Cognitive Load Theory

I will look at how cognitive load theory (CLT) can help us to teach computer science and particularly coding. CLT is a theory of how we learn and gain knowledge. The principal character in this field is John Sweller who is an Australian educational psychologist. It took a while for his ideas to gain acceptance in the scientific community, but they are uncontroversial and are now filtering down to secondary schools in the UK, but more slowly than they perhaps should. CLT is important for teachers because it identifies the most effective teaching methods for learning. But before I write about CLT further I need to present a simple model for how human memory works. Memory is split into short term and long term memory. Short term memory has limited capacity and can hold between three and seven chunks of information. We are consciously aware of what we are holding in short term memory. Long term memory has unlimited capacity. For us to learn anything it first needs to be transferred from short term memory into long term memory. But just because something is stored in long term memory it does not mean that we remember it forever. How we remember something is the subject of another article that I have written, so I will not go into it here.
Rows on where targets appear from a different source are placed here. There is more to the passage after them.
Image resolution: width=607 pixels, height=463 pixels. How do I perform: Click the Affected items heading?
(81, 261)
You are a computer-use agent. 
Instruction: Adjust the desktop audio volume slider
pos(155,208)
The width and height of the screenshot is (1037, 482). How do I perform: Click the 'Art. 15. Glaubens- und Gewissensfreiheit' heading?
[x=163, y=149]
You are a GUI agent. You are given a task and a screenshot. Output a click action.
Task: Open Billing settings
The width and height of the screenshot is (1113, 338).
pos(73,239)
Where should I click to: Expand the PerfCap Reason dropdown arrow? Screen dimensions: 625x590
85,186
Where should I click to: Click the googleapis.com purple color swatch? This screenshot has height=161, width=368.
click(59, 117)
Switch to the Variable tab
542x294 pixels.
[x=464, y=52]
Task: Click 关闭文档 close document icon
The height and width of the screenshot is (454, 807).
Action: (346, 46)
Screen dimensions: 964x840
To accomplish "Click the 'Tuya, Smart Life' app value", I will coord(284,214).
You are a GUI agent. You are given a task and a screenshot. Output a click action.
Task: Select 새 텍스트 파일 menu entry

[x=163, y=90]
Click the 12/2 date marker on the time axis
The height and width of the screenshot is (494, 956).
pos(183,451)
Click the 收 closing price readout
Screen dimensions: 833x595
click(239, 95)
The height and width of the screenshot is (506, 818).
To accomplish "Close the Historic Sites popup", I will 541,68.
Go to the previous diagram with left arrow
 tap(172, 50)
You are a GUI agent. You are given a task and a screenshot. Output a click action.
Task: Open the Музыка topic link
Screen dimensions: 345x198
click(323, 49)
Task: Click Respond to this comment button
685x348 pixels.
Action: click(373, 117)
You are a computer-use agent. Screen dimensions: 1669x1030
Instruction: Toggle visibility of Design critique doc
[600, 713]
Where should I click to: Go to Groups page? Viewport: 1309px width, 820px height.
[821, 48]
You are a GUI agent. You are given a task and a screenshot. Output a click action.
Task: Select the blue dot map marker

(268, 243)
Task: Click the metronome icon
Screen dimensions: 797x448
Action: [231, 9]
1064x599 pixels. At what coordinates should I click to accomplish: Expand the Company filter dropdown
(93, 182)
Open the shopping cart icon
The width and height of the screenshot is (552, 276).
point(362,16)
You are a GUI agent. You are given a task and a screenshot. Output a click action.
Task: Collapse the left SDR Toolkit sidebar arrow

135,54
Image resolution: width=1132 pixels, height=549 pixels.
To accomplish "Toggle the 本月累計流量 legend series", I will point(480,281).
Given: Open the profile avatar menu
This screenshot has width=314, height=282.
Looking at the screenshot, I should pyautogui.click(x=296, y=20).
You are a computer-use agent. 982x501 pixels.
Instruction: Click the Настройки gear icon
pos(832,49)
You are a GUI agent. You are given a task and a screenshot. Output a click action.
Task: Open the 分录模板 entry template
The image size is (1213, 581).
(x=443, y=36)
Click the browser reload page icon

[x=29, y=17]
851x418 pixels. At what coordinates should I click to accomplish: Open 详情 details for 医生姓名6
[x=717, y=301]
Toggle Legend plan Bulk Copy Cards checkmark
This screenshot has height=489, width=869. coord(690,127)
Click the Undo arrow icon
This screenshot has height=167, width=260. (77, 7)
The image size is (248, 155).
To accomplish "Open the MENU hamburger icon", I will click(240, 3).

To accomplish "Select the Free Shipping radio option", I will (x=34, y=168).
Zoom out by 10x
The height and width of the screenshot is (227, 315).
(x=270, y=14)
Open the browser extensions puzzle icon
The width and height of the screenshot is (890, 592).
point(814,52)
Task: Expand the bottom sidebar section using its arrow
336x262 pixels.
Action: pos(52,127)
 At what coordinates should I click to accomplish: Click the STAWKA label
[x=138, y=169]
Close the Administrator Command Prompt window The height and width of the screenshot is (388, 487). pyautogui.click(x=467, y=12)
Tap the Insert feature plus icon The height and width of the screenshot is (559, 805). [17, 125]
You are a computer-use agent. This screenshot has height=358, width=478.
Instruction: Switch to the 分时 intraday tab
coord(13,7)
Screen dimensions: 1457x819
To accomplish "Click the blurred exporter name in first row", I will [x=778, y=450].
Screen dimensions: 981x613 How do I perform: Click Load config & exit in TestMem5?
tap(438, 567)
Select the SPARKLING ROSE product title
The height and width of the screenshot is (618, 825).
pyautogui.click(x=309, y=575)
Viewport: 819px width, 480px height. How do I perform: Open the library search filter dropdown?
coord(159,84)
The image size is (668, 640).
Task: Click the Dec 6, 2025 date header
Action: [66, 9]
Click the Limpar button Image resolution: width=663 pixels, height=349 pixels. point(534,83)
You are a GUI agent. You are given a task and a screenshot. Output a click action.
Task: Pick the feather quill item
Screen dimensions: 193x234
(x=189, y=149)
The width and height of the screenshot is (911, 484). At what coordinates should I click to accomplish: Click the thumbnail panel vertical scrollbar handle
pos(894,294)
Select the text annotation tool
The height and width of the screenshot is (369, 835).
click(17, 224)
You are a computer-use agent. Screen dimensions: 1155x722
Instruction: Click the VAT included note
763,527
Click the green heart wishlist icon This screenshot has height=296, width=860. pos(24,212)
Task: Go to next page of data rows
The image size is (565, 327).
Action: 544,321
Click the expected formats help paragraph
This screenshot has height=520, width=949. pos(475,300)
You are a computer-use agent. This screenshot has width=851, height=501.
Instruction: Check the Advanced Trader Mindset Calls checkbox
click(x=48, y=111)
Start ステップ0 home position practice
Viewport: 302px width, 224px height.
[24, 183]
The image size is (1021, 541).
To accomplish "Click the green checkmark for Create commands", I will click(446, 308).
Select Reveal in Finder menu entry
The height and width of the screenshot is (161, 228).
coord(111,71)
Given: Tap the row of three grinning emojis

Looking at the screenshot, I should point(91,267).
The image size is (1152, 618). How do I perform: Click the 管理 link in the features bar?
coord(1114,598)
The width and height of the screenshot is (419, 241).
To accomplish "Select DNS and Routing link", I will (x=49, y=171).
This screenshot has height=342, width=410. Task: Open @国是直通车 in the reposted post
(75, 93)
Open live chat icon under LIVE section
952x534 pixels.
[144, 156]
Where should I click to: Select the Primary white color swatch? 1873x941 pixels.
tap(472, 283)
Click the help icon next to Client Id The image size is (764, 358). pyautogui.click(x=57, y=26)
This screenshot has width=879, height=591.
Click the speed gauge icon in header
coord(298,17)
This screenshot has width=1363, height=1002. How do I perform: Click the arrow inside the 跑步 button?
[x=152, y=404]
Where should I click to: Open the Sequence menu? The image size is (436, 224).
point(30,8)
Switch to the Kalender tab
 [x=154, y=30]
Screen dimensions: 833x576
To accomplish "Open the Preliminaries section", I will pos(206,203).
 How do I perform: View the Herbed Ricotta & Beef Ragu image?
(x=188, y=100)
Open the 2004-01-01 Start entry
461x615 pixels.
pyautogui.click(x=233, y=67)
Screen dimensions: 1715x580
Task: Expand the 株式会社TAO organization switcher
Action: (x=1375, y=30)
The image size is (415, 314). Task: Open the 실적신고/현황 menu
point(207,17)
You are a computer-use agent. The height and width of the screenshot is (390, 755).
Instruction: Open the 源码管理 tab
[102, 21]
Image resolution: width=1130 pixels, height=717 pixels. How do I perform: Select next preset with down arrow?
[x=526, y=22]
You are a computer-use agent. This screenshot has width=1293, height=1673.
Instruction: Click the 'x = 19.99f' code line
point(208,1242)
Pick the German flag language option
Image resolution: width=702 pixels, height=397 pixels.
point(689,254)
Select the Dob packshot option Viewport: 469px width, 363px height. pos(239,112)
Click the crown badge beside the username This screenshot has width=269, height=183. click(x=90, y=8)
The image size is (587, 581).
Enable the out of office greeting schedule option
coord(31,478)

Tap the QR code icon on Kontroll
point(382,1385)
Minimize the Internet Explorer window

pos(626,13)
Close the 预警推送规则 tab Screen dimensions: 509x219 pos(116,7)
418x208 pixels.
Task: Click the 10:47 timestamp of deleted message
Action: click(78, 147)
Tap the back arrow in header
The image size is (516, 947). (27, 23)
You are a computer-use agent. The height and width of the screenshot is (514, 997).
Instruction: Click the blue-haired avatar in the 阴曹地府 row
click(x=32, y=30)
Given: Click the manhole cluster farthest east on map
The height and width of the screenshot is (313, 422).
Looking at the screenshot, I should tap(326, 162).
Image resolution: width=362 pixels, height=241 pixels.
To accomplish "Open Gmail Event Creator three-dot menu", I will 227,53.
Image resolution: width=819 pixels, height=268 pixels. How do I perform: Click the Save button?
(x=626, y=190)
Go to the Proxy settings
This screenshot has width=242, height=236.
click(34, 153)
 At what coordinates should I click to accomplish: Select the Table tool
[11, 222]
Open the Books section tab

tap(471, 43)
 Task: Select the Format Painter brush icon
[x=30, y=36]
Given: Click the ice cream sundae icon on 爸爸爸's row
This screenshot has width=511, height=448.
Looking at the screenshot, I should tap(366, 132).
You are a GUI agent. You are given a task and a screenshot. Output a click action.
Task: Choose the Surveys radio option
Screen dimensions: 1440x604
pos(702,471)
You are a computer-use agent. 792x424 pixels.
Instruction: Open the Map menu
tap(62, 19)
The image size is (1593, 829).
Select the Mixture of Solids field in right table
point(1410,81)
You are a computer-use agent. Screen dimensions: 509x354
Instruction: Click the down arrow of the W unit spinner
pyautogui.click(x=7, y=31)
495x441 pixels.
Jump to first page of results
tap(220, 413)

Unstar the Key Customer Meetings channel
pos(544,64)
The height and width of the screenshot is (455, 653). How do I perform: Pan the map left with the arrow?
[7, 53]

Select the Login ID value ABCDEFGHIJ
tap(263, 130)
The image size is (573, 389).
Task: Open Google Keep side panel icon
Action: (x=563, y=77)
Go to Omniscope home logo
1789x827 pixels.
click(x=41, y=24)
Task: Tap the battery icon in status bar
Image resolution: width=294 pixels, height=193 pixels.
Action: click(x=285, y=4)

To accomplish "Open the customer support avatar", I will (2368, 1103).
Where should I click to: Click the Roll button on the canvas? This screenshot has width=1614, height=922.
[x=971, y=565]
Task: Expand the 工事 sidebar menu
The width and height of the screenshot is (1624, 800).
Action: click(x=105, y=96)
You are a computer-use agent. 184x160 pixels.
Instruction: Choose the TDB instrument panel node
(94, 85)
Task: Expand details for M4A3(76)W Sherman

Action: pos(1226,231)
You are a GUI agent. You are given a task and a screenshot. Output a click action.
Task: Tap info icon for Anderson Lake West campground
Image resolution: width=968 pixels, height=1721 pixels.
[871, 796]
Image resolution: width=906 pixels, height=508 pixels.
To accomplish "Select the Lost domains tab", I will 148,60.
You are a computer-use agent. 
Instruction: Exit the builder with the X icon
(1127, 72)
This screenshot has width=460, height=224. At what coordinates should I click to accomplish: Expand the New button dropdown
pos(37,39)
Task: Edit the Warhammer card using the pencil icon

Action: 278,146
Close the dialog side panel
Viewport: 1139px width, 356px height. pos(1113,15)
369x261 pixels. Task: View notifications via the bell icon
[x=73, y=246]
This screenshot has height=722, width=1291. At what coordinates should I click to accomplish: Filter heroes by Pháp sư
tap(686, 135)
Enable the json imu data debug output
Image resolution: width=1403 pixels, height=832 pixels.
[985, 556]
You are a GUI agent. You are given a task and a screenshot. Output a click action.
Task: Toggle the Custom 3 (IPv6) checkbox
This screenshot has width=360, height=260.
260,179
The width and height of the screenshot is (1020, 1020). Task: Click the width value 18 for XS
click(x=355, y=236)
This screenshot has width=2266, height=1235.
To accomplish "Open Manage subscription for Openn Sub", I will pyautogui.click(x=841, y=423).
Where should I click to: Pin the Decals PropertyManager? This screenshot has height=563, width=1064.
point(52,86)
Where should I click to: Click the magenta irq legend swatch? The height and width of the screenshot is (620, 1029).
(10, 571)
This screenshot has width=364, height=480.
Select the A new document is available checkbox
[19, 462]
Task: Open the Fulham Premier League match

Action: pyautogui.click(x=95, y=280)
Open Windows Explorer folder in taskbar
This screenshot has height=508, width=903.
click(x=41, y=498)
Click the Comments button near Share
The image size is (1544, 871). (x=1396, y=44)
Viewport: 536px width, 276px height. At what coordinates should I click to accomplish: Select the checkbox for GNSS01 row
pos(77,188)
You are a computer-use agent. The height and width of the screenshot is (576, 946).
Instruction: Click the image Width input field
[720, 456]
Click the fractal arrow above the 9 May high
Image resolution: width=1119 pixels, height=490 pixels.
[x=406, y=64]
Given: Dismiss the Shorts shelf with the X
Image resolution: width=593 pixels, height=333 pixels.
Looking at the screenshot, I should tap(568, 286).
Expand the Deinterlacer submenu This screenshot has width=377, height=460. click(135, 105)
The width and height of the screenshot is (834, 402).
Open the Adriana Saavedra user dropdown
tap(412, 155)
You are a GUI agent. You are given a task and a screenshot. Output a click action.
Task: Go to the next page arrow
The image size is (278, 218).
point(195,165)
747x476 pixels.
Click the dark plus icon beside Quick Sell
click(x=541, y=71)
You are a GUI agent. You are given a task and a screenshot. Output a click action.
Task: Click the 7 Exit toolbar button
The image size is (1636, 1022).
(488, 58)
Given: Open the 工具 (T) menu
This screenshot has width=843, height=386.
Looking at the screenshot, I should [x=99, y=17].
Knowledge is stored and organised in long term memory as complex structures called schema. When we learn, we either create new schema if the subject area is completely new to us or add to existing schema, if we already have some prior knowledge As we learn more and more the schema become increasing complex allowing us develop innate skills and to perform complex tasks with minimal effort. By way of example let us consider the task of driving a car. This is a complex task where we must coordinate the clutch and gear stick, all at the same time as controlling our speed and the steering wheel, while all the time being aware of other vehicles, pedestrians and signs and constantly checking mirrors. There is certainly lots of think about. Yet once we have built up enough experience, we can drive with very little conscious effort especially if it is a journey we make regularly. So in essence we have a “driving a car” schema which we can access when we need to that takes little space in short term memory allowing us to perform other tasks like having a conversation with another passenger, planning what you are going to have for dinner that evening, or singing along to your favourite pop song on the radio!

If you will indulge me, here is a memory exercise for the reader to demonstrate the effect of schemas. Spend thirty seconds remembering the following letters: N M S G A O. The sequence is not important. Now cover up the letters with your hand or a piece of paper and try recall those letters. How did you do? My guess is that even if you did correctly get all the letters it took you some cognitive effort (hard thinking!) to remember them.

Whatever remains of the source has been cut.